OK,this should help you.
How to bypass the VATS (PASSKey II) system in a late model GM vehicle
This document pertains to the following vehicles:
1994-1996 Grand Prix
1993-2002 Firebird/Trans Am/Firehawk
1991-1996 Park Avenue
1994-1997 Cutlass Supreme
1992-1999 Eighty Eight/LSS/Ninety Eight/Regency
1991-1996 Custom Cruiser Wagon
1995-1999 Monte Carlo
1986(?)-1996 Corvette (C4)
Any other GM Vehicles with the VATS or PASSKey II system (If your ignition key looks like the one pictured below.)
Before we begin, here's a question to ponder:
-- When you insert your ignition key and attempt to start the car, will the car not even attempt to crank over? Does the "Security" light flash during any time you're attempting to start the car?

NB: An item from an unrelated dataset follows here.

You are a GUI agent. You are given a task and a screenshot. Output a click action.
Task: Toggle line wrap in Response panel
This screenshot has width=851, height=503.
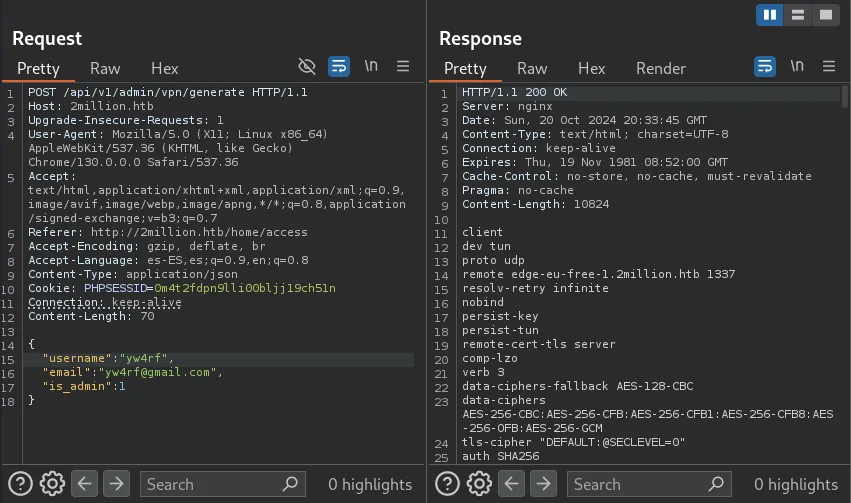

The simple solution is to first clean off the chip on your key or try another key for the same car. If that also doesn't work, then follow my instructions for a fast, simple, and relatively inexpensive repair.
**NOTE** After performing the following procedure, your vehicle's factory starter interrupter (VATS) will be disabled. A thief will be able to steal your car much easier than if the VATS system were enabled.
***Now that being said, I want to stress that I am not an expert on the VATS system, by no means. I simply stumbled across a way to bypass a malfunctioning "reader" in the ignition lock cylinder. On my 92 LeSabre, the wires running from under the dash to the "reader" broke inside the steering column, and I didn't feel like pulling the column apart to fix or replace the lock cylinder. Using a Factory Service Manual, I located the wires in question and created the "resistor pack" to jumper accross them.
Just to reiterate: I am not an expert on this system, and know nothing more than how to bypass the "reader" in the ignition lock cylinder. I can only give 100% confirmation that this trick works on W-Body and H-Body vehicles. I have never tried the bypass on any Cadillac, Camaro, Riviera, or Corvette VATS system, so they could possibly be slightly different that what I've posted here (and the trick might not work exactly as described.)
Please follow the links at the end of this document for further help.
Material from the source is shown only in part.